A estas dos reglas añadimos una tercera, específica de la cocina: desengrasar antes de que la grasa se cocine. Una salpicadura de aceite reciente en la pared sale con agua y jabón. Esa misma salpicadura, después de una semana recibiendo el calor de la placa, se convierte en una costra dura que exige un desengrasante potente y rascar. Actuar sobre la grasa fresca es mantenimiento; hacerlo sobre la grasa carbonizada es una batalla.
Antes de empezar: despejar y poner en marcha lo que espera
Una buena sesión de limpieza empieza con cinco minutos de preparación. Este paso previo es lo que diferencia un proceso ordenado de una tarde caótica.

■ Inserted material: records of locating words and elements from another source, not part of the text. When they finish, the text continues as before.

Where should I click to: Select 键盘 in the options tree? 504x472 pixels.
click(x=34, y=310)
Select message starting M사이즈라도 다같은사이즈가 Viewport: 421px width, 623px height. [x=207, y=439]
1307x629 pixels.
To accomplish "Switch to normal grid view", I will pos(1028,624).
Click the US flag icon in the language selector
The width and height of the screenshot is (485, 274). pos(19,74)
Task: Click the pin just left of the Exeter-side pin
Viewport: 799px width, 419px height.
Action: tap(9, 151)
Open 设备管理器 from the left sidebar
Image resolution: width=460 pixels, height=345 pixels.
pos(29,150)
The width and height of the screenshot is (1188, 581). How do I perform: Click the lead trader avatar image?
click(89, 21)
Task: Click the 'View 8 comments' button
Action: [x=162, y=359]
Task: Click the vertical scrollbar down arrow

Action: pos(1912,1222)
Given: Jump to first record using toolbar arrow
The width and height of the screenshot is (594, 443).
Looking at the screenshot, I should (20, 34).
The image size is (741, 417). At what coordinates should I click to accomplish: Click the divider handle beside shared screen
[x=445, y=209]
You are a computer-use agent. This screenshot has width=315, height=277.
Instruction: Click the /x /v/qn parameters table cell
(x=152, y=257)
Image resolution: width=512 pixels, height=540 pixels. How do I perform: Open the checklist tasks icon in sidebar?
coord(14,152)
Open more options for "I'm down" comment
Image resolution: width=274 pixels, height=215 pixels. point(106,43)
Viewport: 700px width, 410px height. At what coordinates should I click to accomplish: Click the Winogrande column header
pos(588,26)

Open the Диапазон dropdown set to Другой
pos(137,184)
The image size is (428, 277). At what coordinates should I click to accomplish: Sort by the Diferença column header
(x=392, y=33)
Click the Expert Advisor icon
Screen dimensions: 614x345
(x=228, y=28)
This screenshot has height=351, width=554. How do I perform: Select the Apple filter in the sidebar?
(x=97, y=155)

- Despeja las superficies: No se puede limpiar una encimera llena de cosas. Retira pequeños electrodomésticos, botes, la tabla de cortar y cualquier otro objeto. Haz lo mismo con el fregadero: si está lleno de platos, no podrás usarlo para aclarar paños o llenar el cubo.
- Vacía el lavavajillas: Si lo tienes lleno de vajilla limpia, vacíalo. Así tendrás un lugar donde ir metiendo los platos, vasos y cubiertos sucios que encuentres por el camino sin que estorben en el fregadero.
- Pon en remojo lo que tarda: Algunas piezas necesitan tiempo para que el producto actúe. Los filtros metálicos de la campana, los quemadores y parrillas de una placa de gas, o las bandejas del horno muy incrustadas son los candidatos perfectos. Desmóntalos, ponlos en el fregadero con agua caliente y el producto adecuado, y déjalos actuar mientras tú sigues con el resto de la cocina. Esto es aprovechar el tiempo muerto.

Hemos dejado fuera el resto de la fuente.